Now those above are mainly just factoids. I have in fact traveled in Flanders which is a region in Northern Belgium, bordering with The Netherlands. I boarded the Thalys High Speed train in Amsterdam Centraal Station bound for Paris.

I stepped off the train at Paris Gare du Nord  in just over 3 hours after passing through Flanders and even stopping in Brussels.

But why I am really writing about Flanders? Just released on Netflix, a few days ago, is a new series set in Flanders. It is called Hotel Beau Séjour. The quick summary is this:

After finding her own bloody corpse in a hotel bath, Kato slowly realizes that she’s dead – yet a handful of people can still see and hear her.

Or said in a different way:

Caught in an afterlife limbo, Kato investigates her own mysterious death, and unravels a web of secrets in her seemingly tranquil village.

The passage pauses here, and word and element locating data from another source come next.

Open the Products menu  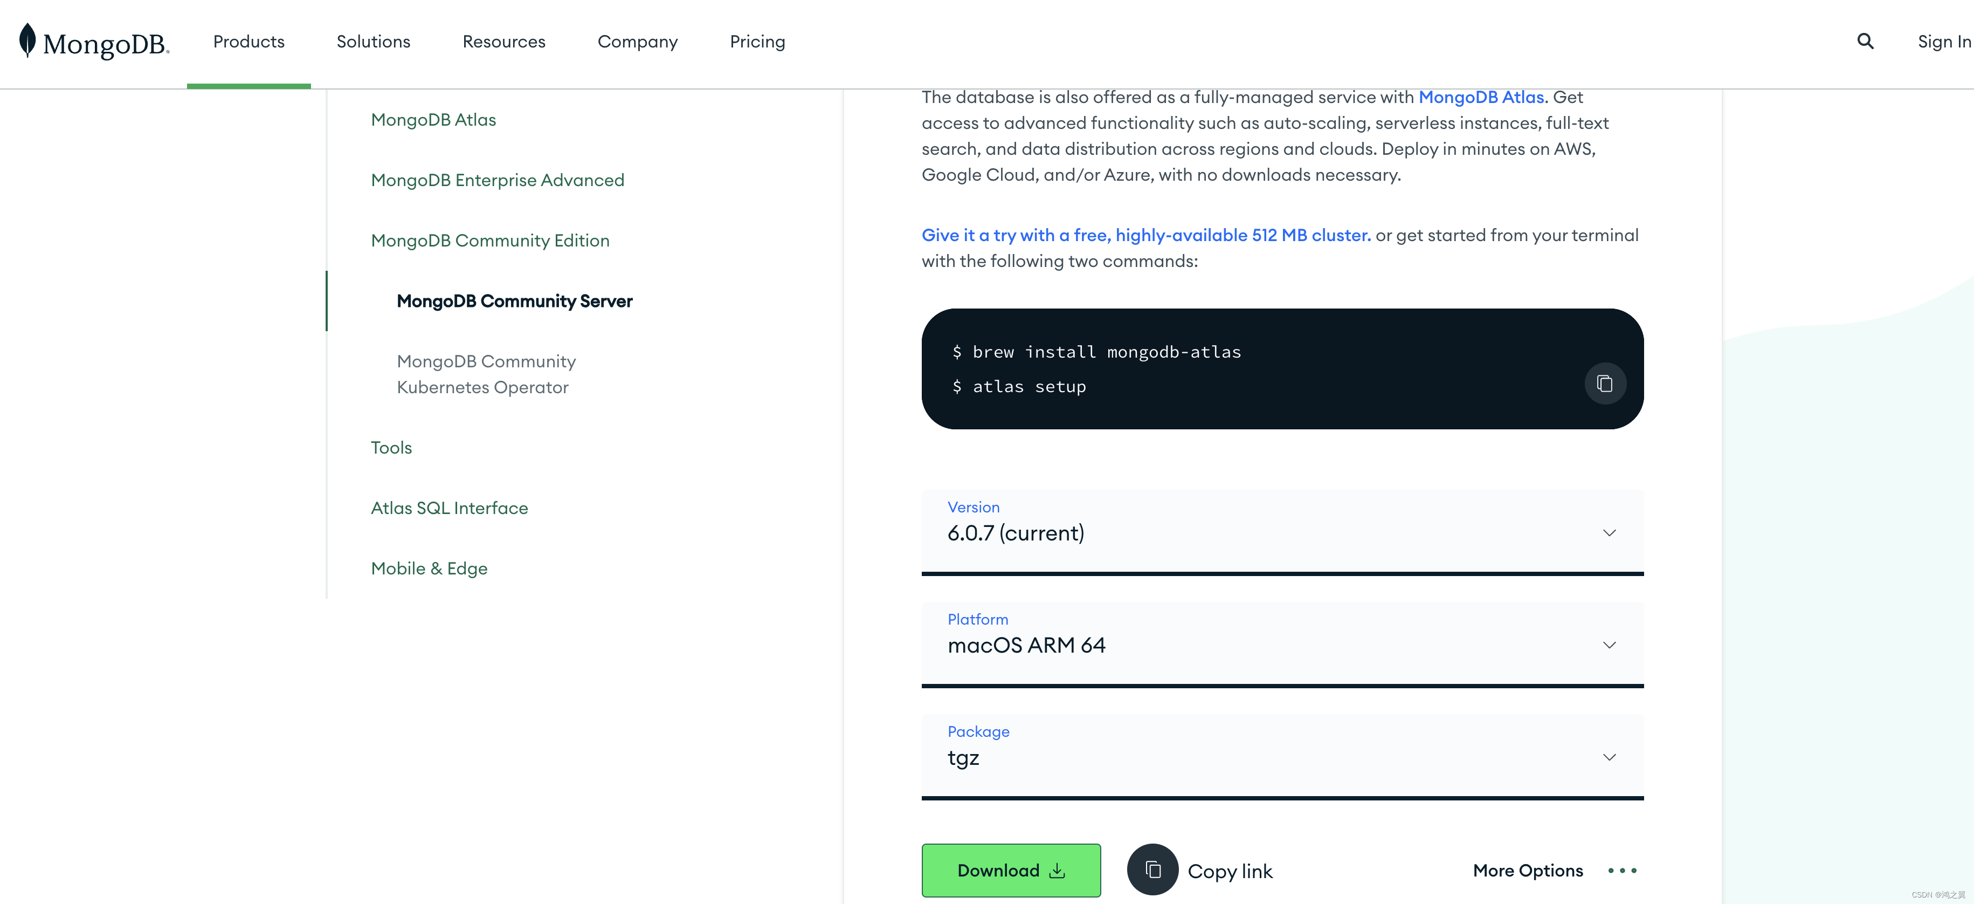(249, 41)
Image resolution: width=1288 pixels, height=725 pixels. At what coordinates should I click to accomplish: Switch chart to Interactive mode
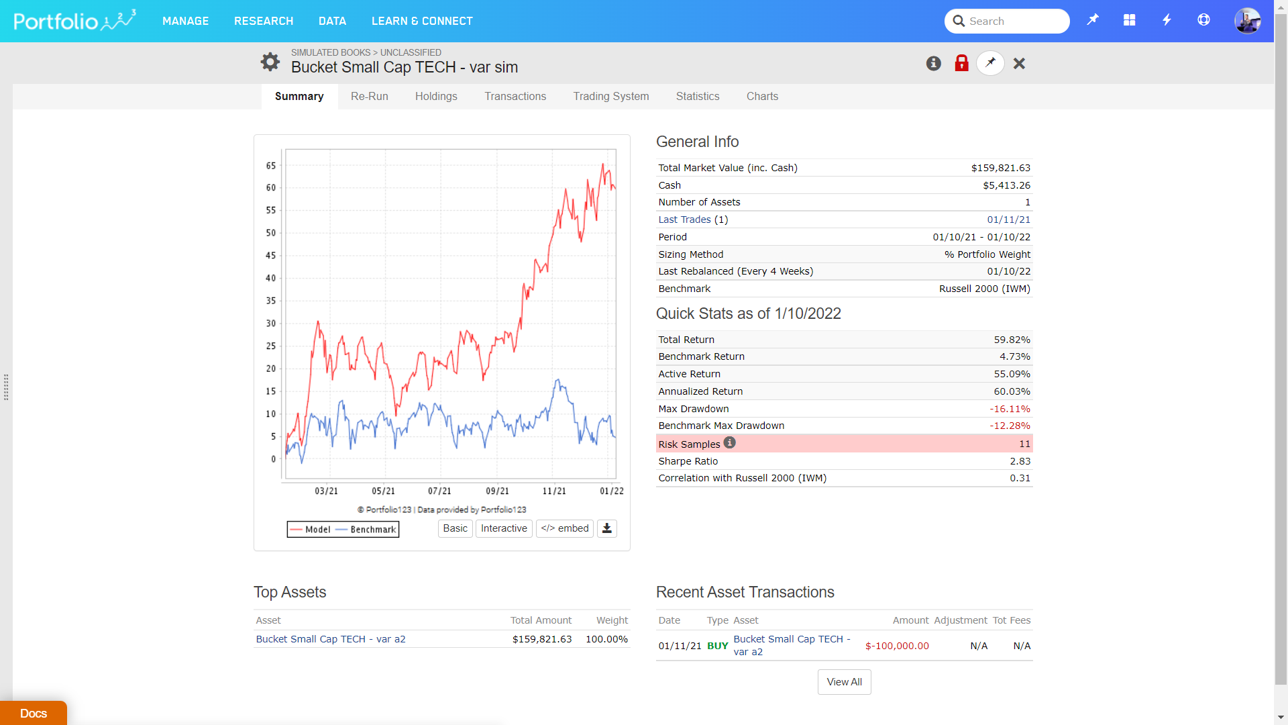point(504,528)
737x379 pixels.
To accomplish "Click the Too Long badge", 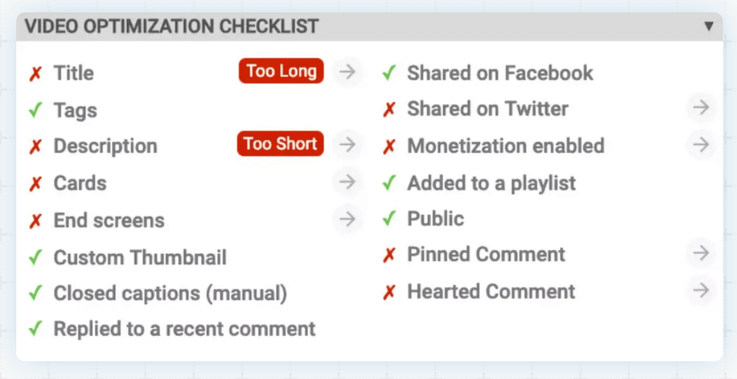I will (281, 72).
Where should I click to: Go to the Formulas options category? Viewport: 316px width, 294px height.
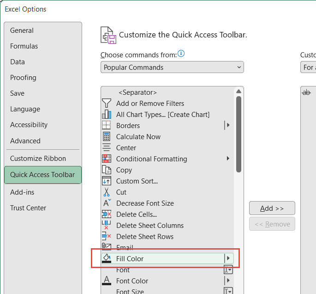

Okay, I’ve reviewed a number of Nordic noirs, and British mysteries, and series about French detectives – but I think this is the just the second series from Belgium that I’ve reviewed. The first was La Treve aka The Break reviewed here.

It is a bit strange, but not off-putting to have a new and an unusual perspective; that being the perspective of the victim. She’s a bit of a ghost in the literal sense of the word, but for those that can see her, it is as if she’s returned from a journey.